Magical Apparatus
I dealt with my difficulties in school by practicing magic tricks. Many times I worked them first for my mother. “See, I made it disappear!” I declared.
“No you didn’t,” my mother said. “Do you think I’m a fool?”
I made this photo in my bedroom in Dillon, Montana.
I made all of this, except for the linking rings trick, which I bought in Seattle, and the silk scarves, which I borrowed from mother.
How many of these popular illusions can you identify? I didn’t think so.
The tall table, or servante, at the left, has a hole on its black velvet surface. For some reason I couldn’t find anyone willing for me to astonish my friends.
The nesting boxes in the foreground can hold a vanished coin or ring from a spectator, to be discovered later, although I don’t remember ever actually using it. You may remember the disappearing die trick on the table. I baffled my few friends before they got sick of watching.

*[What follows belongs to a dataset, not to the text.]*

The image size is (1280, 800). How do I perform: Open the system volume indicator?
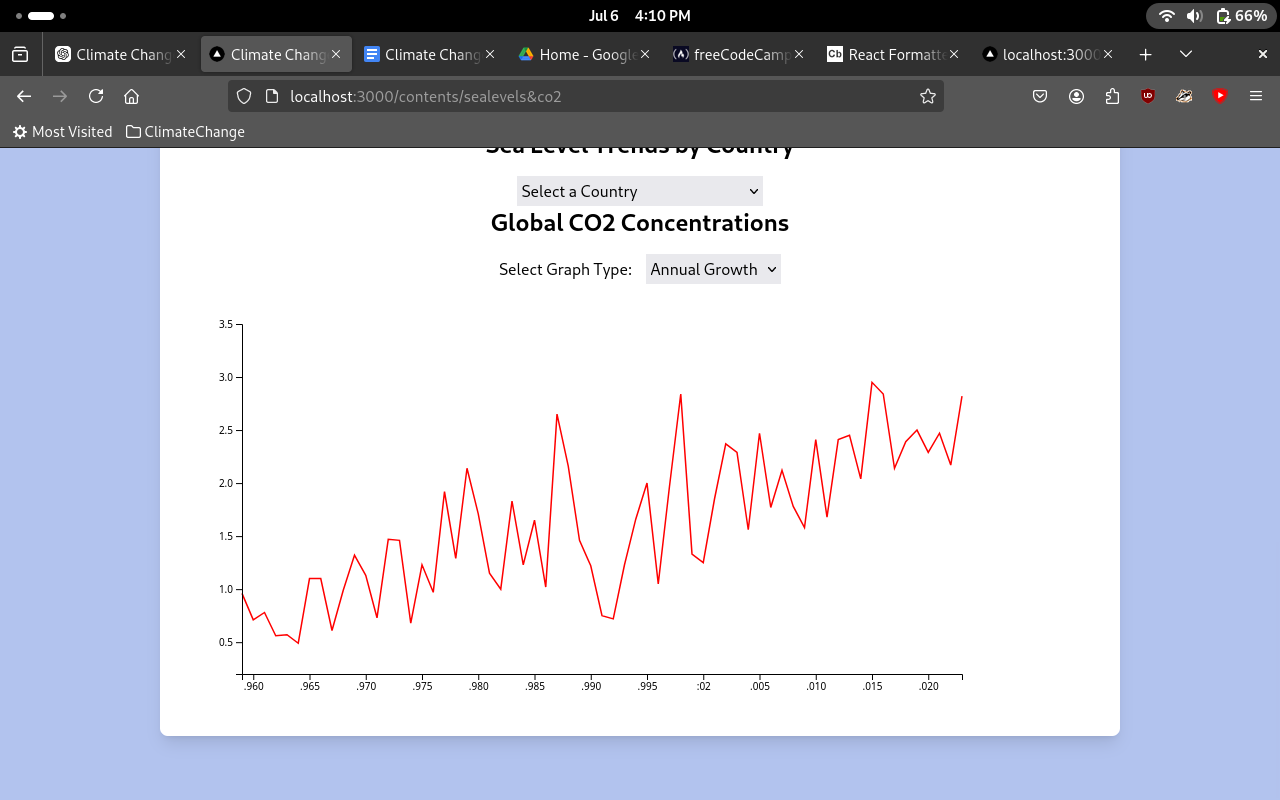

I made the silk-production tube out of a couple tin cans. Eventually I made friends with a real vaudeville magician named Kenny, who let me use his. When I knew him, Kenny made money doing shows in nightclubs in SW Montana. I remember that he had a scarred hand from punching a heckler in the teeth. He had a bad “ticker,” and he admonished me to develop a “row-teen.”
“You gotta have a row-teen,” he repeated.
The box with the open front would produce a live chicken. I only used it for that purpose once.